Aus der Gaststätte am Weinberg in Schenklengsfeld wurden Ferienwohnungen

Ferien in der alten Kneipe

Aus Dorfkneipe wurde Ferienhaus: Die ehemalige Gaststätte am Weinberg in Schenklengsfeld beherbergt nun Wohnungen für Touristen und Monteure. Fotos: Eisenberg

Schenklengsfeld. Die Schnitzel waren die Spezialität des Hauses. Dafür war die Gaststätte am Weinberg über die Gemeindegrenzen von Schenklengsfeld bekannt. Zu den besten Zeiten gab es eine Tanzbar, im Raum neben der Gaststube trafen sich die Vereine und viele Familienfeiern wurden in der Gaststätte ausgerichtet. Im Jahr 1963 hatte die Wirtin Elisabeth Büttner die Gastwirtschaft am Weinberg eröffnet. Jetzt hat Sonja Schmidt, die Enkelin der ersten Wirtin, das Gebäude zu neuem Leben erweckt.

Im Jahr 1958 hatte die Familie das Anwesen zwischen dem Bachlauf der Solz und dem Hang unterhalb des Friedhofs erworben und dort eine Gastwirtschaft mit Fremdenzimmern gebaut. In den 1970er Jahren wurde die benachbarte Scheune abgerissen und die Gaststätte erweitert. Ein Schwelbrand im Jahr 1978 richtete großen Schaden an. Danach musste saniert werden.

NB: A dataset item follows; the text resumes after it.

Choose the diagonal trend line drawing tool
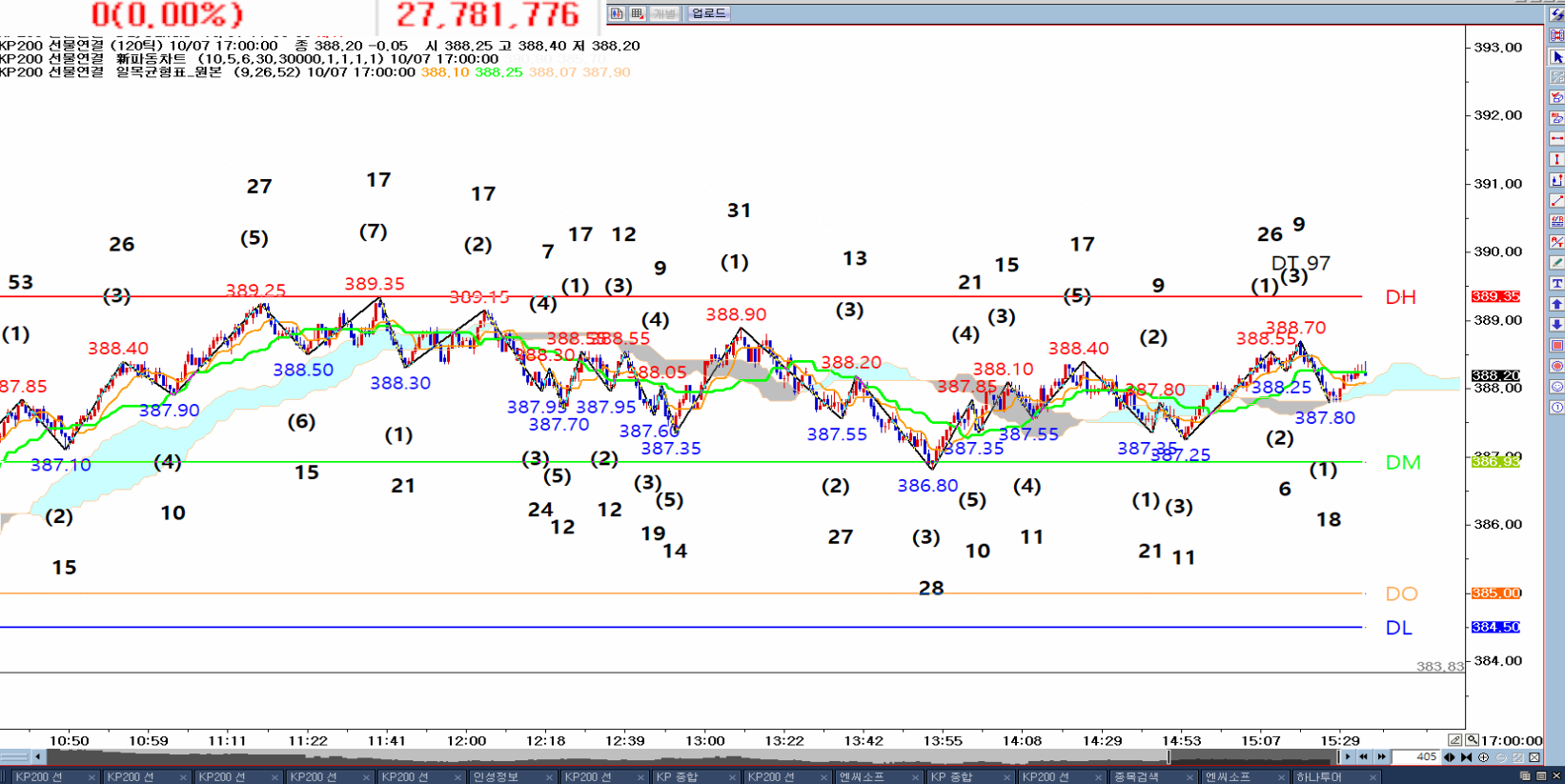The width and height of the screenshot is (1565, 784). [1556, 200]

Als Wirtin Elisabeth Büttner pflegebedürftig wurde, übernahmen Sonja Schmidts Eltern das Gasthaus. Zuletzt wurde es von Mutter Waltraud Petzold und Bruder Klaus Landsiedel betrieben. „Allein haben wir es aber nicht mehr geschafft“, erzählt die letzte Wirtin Waltraud Petzold. Im Jahr 2000 gab die Familie das Gasthaus auf. Es folgten wechselnde Pächter und Nutzungen sowie zuletzt mehrere Jahre Leerstand. „Dann bin ich von meiner Familie dazu genötigt worden, etwas aus dem Gebäude zu machen“, scherzt Sonja Schmidt. Die 53-Jährige ist Inhaberin einer Tagungsagentur und betreibt in der Gemeinde Schenklengsfeld mehrere Ferienhäuser sowie ein Bistro im Ortsteil Wippershain. Insgesamt 270 000 Euro hat die Unternehmerin nach eigenen Angaben investiert. Innerhalb von zwölf Wochen wurde der einstige Familiengasthof zum Gästehaus mit 16 Zimmern umgebaut. Passend zum benachbarten Weinberg, an dem seit diesem Jahr Wein angebaut wird, trägt jeder Raum den Namen einer Rebensorte. Alle Zimmer sind individuell und farbenfroh gestaltet, teils mit Bad und eigener Küchenzeile ausgestattet. Lustige Sprüche und Weisheiten zieren die Wände des ganzen Hauses.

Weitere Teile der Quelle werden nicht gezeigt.